Ever since the initial enrollment of the 81 patients reported in this series, a modification of the baseline immunosuppression for the CyA limb has been initiated. Treatment of the CyA limb with higher-dose steroids and inclusion of steroid recycle at the time of transplantation and as part of the treatment of rejection has been implemented. A total of 20 additional CyA patients have been enrolled. The preliminary analysis does not greatly alter the findings reported in this study. The percentage of patients who are rejection free using augmented steroids in the CyA group is 23% at 6 months, while the corresponding incidence for FK 506-treated patients is 44% at the same period, although the percentage of patients who have been converted from CyA to FK 506 is lower at 54%.

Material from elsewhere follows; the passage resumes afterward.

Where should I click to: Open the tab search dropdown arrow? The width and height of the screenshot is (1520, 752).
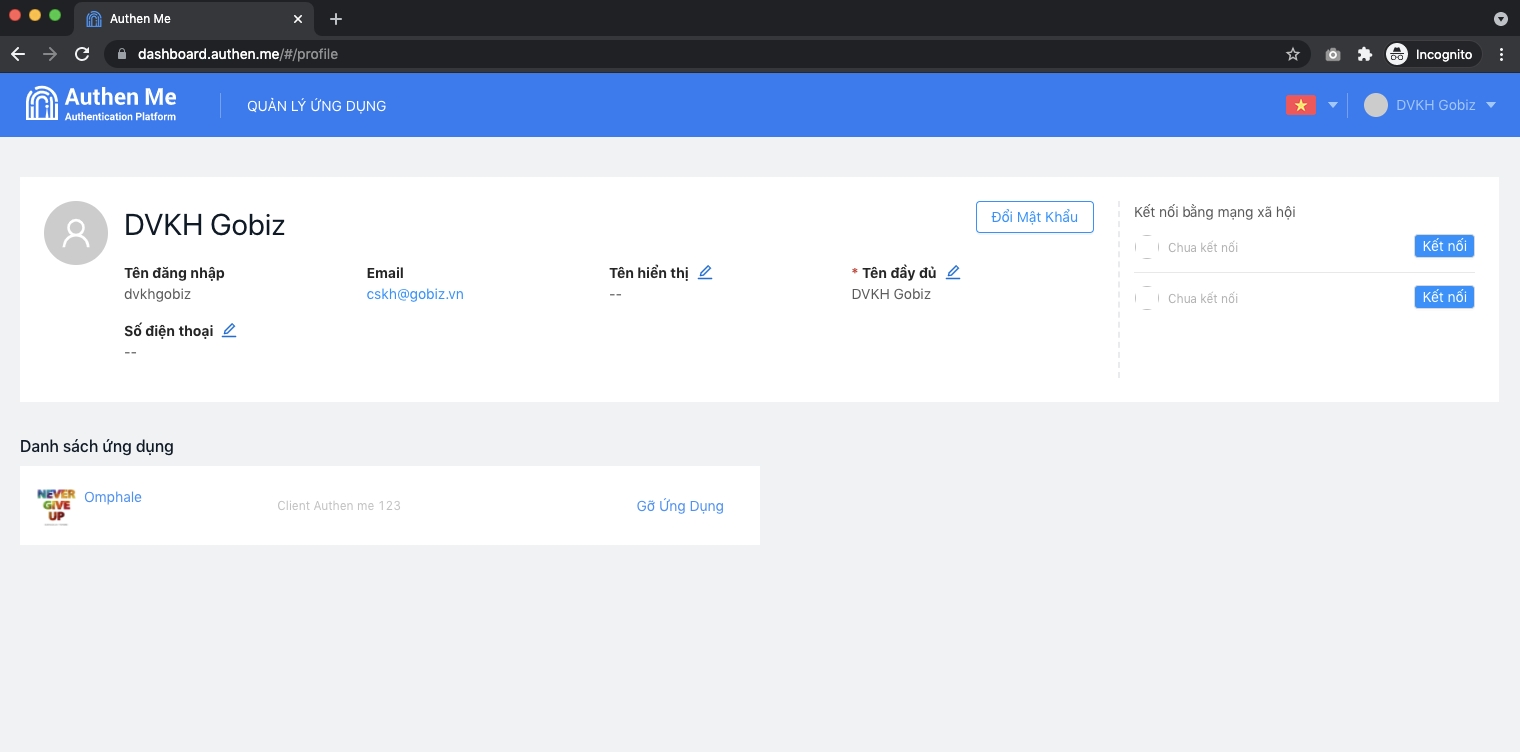click(1500, 19)
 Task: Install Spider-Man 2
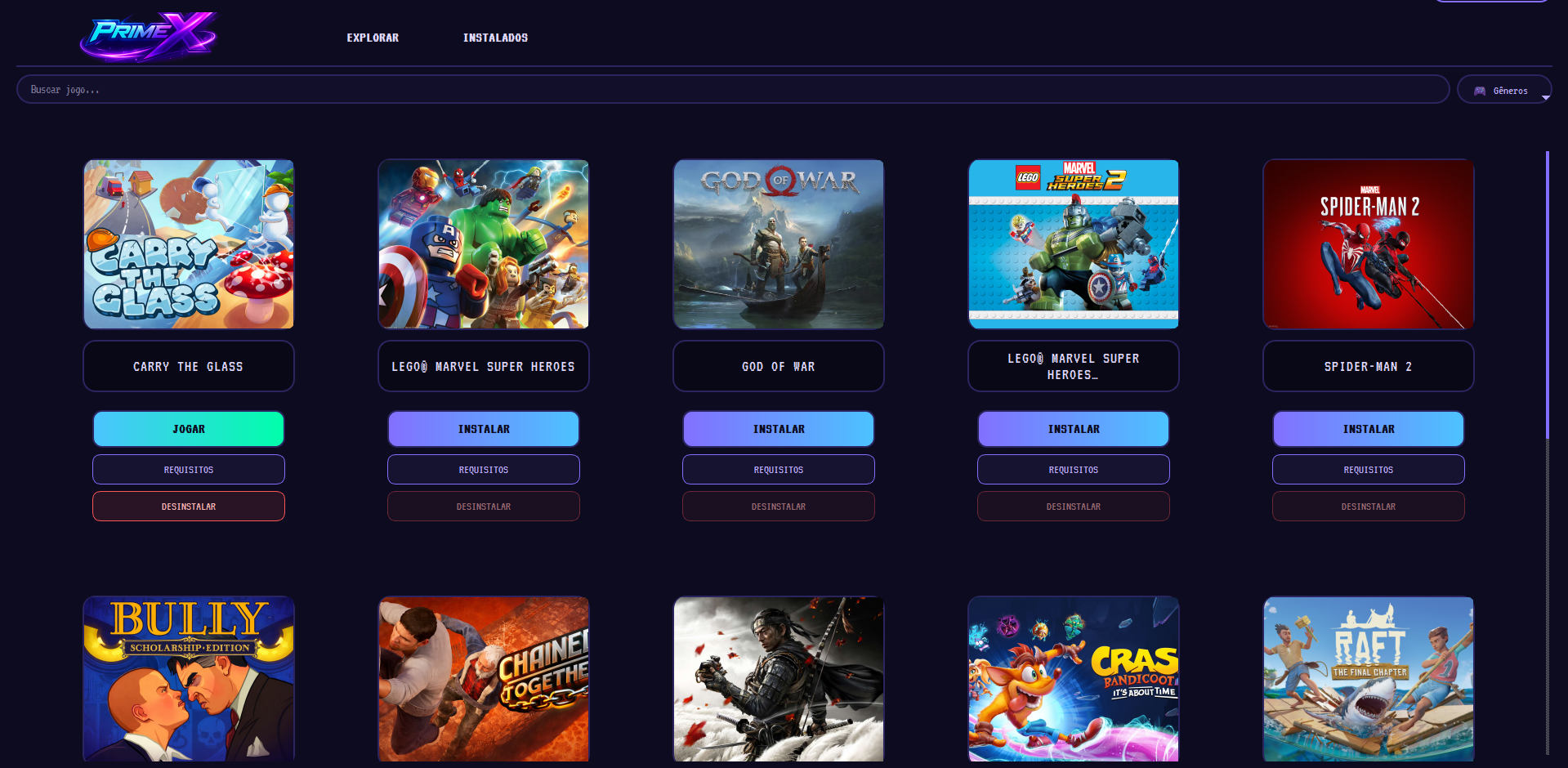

Ongoing prospective randomized trials of CyA vs FK 506 for primary liver transplantation are also underway in multicenter trials in the United States and in Europe. More stringent criteria for conversion of CyA-treated patients to FK 506 will allow one to evaluate the impact of CyA and FK 506 immunosuppression on primary endpoints including patient and graft survival.
This work was supported by research grant OK 29961 from the National Institutes of Health, Bethesda, Maryland, and the Veterans Administration.